Secrecy and user trust

jdow jdow at earthlink.net
Fri Sep 5 18:55:57 UTC 2008


From: "Bill Davidsen" <davidsen at tmr.com>
Sent: Friday, 2008, September 05 06:59


> Jeff Spaleta wrote:
> 
>> If you want to be security paranoid concerning the validity of the new
>> key when it becomes available.. go right ahead.. be paranoid about it.
>>  But if you need 3rd parties to sign off on the key before you use it,
>> then you should already have been talking to 3rd parties about doing
>> it for the last Fedora key. Talk to the 3rd parties.. get them to
>> agree to sign the new key and put the detached signatures somewhere
>> public.
>> 
> This is a (hopefully) one-time problem, and therefore it probably 
> doesn't need a perfect, automated, runs-by-itelf solution. And my 
> assumption has been that some people at other repositories do personally 
> know and interact with official people in the Fedora project, and that 
> there is an out-of-band way to pass information to the people at some 
> other repository. Given the nature of the problem, that could mean 
> carrying a CD a hundred miles to meet with someone who is personally 
> known to you from a presentation, etc, etc. It need not be pretty, let's 
> assume that this is a one-time problem.
> 
> The the other repository creates an RPM, containing not the key, but the 
> RPM created by Fedora, signed appropriately, which in turn contains the 
> new key, and distributes an RPM which installs an RPM, which rpm (the 
> program) now knows how to handle. So instead of signing a key, they 
> create and sign an RPM which itself contains an RPM, which can be 
> manually installed by the cautious.
> 
> Does that satisfy the technical issues you raised? It's what I had in 
> mind initially, when I proposed a secure means of distributing the 
> information. I know it's ugly, but it's a one night stand.

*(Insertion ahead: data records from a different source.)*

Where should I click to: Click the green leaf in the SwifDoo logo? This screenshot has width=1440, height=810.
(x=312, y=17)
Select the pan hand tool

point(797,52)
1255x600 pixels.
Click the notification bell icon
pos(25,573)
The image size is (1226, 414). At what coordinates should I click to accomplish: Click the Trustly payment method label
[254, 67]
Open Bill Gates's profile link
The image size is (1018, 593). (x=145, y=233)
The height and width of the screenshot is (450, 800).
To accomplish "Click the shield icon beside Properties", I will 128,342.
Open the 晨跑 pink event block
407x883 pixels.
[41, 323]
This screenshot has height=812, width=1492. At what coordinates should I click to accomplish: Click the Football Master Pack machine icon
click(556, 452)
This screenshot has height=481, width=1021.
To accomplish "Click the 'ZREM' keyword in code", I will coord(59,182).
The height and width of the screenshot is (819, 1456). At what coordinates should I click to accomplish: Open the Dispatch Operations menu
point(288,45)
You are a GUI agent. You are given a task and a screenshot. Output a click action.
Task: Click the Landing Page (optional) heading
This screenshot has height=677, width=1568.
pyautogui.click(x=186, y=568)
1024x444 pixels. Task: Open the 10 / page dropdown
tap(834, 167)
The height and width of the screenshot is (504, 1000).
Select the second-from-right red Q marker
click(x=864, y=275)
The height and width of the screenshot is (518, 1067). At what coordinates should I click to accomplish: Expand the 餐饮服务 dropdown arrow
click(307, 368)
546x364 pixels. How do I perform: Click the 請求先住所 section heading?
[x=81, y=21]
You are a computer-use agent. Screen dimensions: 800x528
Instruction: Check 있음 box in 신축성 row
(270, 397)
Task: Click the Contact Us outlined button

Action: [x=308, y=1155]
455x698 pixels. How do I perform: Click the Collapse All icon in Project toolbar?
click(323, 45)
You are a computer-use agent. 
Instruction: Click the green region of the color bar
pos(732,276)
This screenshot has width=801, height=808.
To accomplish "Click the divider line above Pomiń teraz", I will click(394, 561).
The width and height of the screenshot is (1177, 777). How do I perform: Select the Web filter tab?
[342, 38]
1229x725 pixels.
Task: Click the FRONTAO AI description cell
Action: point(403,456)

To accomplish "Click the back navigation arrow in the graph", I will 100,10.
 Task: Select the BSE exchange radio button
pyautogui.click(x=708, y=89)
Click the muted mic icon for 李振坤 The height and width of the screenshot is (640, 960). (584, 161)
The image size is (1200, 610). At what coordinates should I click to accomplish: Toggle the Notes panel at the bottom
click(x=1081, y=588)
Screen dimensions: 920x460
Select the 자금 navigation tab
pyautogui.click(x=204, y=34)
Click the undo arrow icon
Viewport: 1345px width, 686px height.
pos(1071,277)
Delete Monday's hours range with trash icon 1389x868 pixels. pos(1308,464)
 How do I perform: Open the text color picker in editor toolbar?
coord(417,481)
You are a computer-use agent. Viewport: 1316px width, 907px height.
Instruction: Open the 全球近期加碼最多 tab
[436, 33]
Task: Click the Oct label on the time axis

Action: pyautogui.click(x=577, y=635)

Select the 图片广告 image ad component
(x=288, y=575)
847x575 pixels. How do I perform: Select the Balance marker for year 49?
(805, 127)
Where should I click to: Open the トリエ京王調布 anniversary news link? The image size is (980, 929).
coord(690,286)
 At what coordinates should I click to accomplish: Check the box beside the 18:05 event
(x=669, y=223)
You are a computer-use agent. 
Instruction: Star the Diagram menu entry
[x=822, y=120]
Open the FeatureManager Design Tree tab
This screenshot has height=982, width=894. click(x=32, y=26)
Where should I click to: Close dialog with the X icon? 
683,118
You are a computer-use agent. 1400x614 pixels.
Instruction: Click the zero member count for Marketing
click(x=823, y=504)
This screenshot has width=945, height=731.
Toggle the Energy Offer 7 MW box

Psssst - come over here in the corner while I whisper in your ear about
companies like Verisign. That WOULD solve the problem. It would also
violate the Open Source concept of Fedora upsetting the purists.

If you download initially from Fedora then you either trust the connection
today or you do not. And some mechanism needs to be invented that can
declare "trust old key for items dated older than XXX. After that trust
only this new key until YYY, after which you will need an even newer key."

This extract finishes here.